EVANGELIO DEL DOMINGO
"Velen, porque no saben el momento". San Marcos, 51-62.

lunes, 4 de abril de 2016

ALÉGRATE. LLENA DE GRACIA, EL SEÑOR ESTA CONTIGO

“El Evangelio de Hoy”: Lc 1, 26-38

Lectura del santo evangelio según san Lucas: 

A los seis meses, el ángel Gabriel fue enviado por Dios a una ciudad de Galilea llamada Nazaret, a una virgen desposada con un hombre llamado José, de la estirpe de David; la virgen se llamaba María. El ángel, entrando en su presencia, dijo: "Alégrate, llena de gracia, el Señor está contigo." Ella se turbó ante estas palabras y se preguntaba qué saludo era aquél. El ángel le dijo: "No temas, María, porque has encontrado gracia ante Dios. Concebirás en tu vientre y darás a luz un hijo, y le pondrás por nombre Jesús. Será grande, se llamará Hijo del Altísimo, el Señor Dios le dará el trono de David, su padre, reinará sobre la casa de Jacob para siempre, y su reino no tendrá fin." Y María dijo al ángel: "¿Cómo será eso, pues no conozco a varón?" El ángel le contestó: "El Espíritu Santo vendrá sobre ti, y la fuerza del Altísimo te cubrirá con su sombra; por eso el Santo que va a nacer se llamará Hijo de Dios. Ahí tienes a tu pariente Isabel, que, a pesar de su vejez, ha concebido un hijo, y ya está de seis meses la que llamaban estéril, porque para Dios nada hay imposible." María contestó: "Aquí está la esclava del Señor; hágase en mí según tu palabra." Y la dejó el ángel. Palabra del Señor.

Reflexión

Hoy retomamos la fiesta de la Anunciación del Señor que debimos celebrar el 25 de marzo y por caer Viernes Santo se cambió para hoy, pues la semana pasada celebrábamos la Octava de Pascua. El Evangelio de Hoy es el anuncio a María de que Dios se ha fijado en ella y le pide su colaboración. María se alegra de este anuncio y se siente favorecida y tenida en cuenta por Dios. El Ángel le llama llena de gracia, llena de Dios. Dios confía en María, una joven muchacha sin experiencia y María, quien espera la realización de las promesas de Dios, deposita toda su confianza en el Señor. “He aquí la sierva del Señor, hágase en mi según tu palabra”.

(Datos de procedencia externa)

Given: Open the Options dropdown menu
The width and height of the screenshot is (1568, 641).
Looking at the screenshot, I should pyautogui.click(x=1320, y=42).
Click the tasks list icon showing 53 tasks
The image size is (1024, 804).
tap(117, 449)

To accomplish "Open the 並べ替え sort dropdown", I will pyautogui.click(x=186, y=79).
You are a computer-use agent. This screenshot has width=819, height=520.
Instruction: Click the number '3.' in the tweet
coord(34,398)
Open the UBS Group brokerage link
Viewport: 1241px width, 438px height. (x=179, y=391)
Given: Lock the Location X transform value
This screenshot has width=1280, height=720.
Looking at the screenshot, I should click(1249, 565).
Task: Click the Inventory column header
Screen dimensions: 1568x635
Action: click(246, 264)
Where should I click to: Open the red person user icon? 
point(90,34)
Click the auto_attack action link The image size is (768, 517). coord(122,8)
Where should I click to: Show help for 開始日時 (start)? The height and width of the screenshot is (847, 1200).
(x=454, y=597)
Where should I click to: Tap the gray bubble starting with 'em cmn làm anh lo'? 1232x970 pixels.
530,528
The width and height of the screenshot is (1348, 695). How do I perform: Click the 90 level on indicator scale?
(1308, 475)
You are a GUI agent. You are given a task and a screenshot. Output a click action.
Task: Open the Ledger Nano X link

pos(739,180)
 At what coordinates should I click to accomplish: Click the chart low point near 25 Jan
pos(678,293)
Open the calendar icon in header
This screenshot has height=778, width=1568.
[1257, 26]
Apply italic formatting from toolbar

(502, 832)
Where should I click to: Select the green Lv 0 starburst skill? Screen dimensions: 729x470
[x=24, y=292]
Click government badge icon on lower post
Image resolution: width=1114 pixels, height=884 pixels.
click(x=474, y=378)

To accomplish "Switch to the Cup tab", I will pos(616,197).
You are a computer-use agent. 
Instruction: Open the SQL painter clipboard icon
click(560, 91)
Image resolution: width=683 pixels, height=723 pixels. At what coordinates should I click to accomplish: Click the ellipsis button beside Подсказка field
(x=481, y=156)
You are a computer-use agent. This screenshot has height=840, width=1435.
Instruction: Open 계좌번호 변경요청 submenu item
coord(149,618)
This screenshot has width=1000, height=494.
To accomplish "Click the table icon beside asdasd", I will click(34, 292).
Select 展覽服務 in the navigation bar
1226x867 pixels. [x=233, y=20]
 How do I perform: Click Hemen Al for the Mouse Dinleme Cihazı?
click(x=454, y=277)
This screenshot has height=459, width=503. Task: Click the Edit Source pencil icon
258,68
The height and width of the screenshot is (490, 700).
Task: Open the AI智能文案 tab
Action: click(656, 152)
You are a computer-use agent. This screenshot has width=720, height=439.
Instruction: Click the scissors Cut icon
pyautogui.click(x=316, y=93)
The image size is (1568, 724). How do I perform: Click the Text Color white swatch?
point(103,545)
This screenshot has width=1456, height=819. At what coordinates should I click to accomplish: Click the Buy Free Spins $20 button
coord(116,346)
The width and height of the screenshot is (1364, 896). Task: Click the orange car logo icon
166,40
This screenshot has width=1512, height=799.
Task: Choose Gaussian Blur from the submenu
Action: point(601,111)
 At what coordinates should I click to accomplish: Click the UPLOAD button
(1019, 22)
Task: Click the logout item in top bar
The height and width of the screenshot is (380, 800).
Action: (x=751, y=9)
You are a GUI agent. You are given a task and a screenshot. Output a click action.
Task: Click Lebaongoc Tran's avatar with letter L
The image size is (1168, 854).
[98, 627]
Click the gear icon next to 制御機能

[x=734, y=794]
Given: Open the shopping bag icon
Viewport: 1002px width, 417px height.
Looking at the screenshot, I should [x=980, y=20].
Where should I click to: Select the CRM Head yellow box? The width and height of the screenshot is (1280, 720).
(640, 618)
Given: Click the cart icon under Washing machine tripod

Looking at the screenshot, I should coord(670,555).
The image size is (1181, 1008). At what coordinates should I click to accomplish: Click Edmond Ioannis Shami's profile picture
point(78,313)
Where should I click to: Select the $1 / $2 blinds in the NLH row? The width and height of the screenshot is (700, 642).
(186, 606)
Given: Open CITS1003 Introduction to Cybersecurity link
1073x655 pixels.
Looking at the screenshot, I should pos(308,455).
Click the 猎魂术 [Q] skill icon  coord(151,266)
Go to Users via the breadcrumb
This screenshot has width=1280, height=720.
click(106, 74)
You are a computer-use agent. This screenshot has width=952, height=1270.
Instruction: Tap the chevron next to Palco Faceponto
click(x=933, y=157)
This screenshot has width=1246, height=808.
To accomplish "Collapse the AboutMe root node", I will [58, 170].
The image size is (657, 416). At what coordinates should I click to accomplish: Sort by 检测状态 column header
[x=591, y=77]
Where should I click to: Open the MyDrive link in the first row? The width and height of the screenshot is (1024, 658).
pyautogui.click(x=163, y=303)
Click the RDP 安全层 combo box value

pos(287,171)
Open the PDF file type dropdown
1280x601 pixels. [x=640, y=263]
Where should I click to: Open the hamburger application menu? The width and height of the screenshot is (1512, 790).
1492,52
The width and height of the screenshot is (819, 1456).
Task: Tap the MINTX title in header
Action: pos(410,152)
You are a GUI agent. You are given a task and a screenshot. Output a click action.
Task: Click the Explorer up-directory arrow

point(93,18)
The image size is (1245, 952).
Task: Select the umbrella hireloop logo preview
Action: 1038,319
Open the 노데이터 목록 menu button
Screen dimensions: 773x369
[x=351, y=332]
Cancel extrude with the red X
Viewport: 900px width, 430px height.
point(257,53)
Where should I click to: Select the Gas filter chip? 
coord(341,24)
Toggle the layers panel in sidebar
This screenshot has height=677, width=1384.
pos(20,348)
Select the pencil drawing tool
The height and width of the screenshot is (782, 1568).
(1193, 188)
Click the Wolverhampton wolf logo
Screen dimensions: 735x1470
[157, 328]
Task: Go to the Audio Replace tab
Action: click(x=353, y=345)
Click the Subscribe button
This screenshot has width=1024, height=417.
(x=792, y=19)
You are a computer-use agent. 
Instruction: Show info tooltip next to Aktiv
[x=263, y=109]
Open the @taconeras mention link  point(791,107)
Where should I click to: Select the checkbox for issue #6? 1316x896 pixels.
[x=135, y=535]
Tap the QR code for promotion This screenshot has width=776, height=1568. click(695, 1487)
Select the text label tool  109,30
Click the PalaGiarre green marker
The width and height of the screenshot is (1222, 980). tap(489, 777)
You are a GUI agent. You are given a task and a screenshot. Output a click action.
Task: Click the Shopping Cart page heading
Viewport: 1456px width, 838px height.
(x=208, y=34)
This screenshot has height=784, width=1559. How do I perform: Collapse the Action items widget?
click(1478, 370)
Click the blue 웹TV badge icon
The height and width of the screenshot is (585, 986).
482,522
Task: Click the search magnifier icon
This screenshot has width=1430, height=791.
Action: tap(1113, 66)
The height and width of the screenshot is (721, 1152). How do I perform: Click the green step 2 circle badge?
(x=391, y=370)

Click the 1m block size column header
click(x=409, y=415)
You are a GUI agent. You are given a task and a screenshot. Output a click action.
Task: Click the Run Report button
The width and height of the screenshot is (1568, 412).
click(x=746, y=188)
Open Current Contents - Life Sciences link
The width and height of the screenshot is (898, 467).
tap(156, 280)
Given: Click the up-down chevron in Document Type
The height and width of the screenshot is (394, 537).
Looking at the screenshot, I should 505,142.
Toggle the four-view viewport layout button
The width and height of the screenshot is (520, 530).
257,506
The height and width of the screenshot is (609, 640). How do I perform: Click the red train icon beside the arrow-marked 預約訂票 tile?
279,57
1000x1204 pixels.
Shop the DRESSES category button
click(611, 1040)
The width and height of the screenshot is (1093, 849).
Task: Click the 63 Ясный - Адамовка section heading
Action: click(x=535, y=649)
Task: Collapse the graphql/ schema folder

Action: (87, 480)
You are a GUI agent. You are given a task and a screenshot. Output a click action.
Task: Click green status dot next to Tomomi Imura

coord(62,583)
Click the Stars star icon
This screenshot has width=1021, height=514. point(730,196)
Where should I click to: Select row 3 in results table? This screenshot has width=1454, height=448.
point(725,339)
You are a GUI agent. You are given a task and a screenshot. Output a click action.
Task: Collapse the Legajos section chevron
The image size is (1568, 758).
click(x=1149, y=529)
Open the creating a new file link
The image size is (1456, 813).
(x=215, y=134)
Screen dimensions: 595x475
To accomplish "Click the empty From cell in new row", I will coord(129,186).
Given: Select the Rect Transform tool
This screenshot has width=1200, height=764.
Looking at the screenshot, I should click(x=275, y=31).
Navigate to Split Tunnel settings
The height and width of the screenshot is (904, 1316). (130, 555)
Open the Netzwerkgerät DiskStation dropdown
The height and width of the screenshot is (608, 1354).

Sierva significa disponibilidad, aceptación de la voluntad de Dios. Dios no obliga sino que invita y las personas somos libres para aceptar o rechazar su invitación. María entra libremente en diálogo con el mensajero de Dios preguntándole cómo sucederá su anuncio, para luego dar un sí fecundo y salvador. Nosotros también hemos sido llenados de la gracia de Dios, a nosotros también se nos ha regalado el don del Espíritu Santo. También a nosotros el Señor nos anuncia una misión. ¿Estamos respondiendo a lo que Dios nos pide? Alegrémonos de ser parte del plan salvador de Dios, de la humanización de la historia y la dignificación de la humanidad. Buena semana.